Un peu plus tard, le Schaffhousois Jean de Müller, dans sa Vue générale de l’histoire du genre humain (1797) annonce comme Rousseau que « tous les États de l’Europe courent à leur ruine » faute d’un principe d’union, et que si leurs divisions persistent, l’avenir appartiendra « soit à la Russie soit à l’Amérique ».
Germaine de Staël est suisse dans la mesure où elle ouvre des perspectives européennes, soit par son action personnelle à Coppet, où les meilleurs esprits de nos diverses nations se lient d’amitié, soit par des livres comme De l’Allemagne, qui rétablissent la circulation internationale des idées, malgré les jacobins et le Premier Empire.

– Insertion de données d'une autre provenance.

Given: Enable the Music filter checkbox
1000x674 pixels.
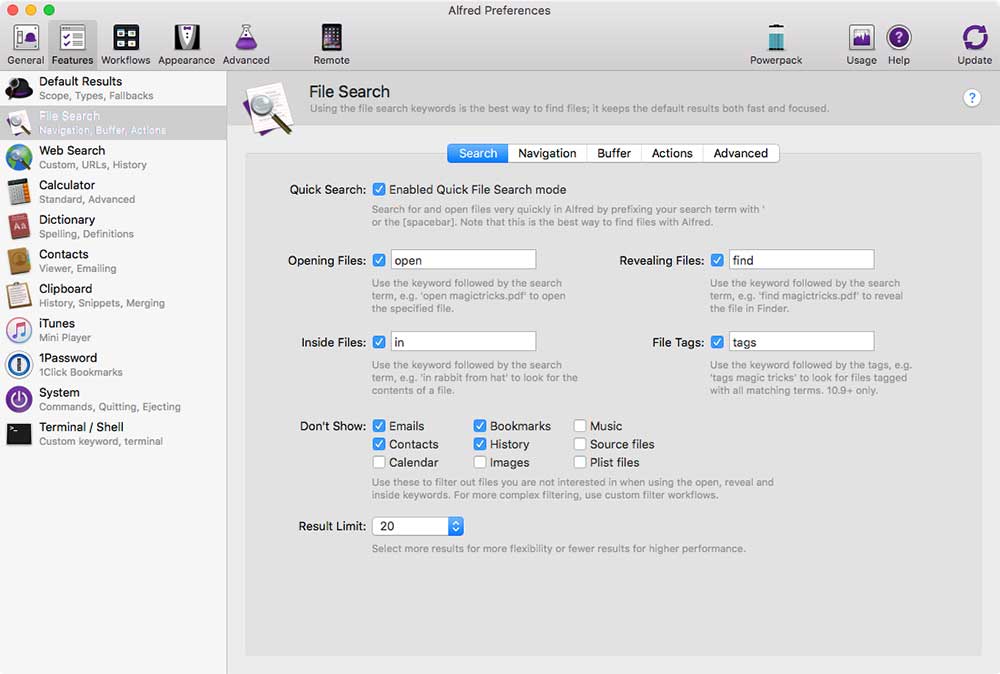Looking at the screenshot, I should tap(578, 425).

Benjamin Constant n’est pas seulement l’auteur de l’Esprit de conquête, pamphlet classique contre l’esprit d’hégémonie et de centralisme national, mais c’est lui qui rédige, pendant les Cent-Jours, le projet de fédération européenne1 que va signer Napoléon, — hélas trop tard. Et son fédéralisme européen préfigure le régime qui triomphera, en 1848, à l’échelle suisse : « La variété, c’est de l’organisation : l’uniformité, c’est du mécanisme. La variété, c’est la vie : l’uniformité, c’est la mort. »
Au même moment, la Sainte-Alliance des rois donne une base et une finalité expressément européenne à la neutralité de la Suisse indépendante. Et tandis que se forment dans le reste de l’Europe des nations unitaires sur le modèle français, promises aux guerres nationalistes et coloniales, seule la Suisse réussit à unir ses cantons selon la maxime impériale, fédéraliste, européenne, de l’union dans la diversité.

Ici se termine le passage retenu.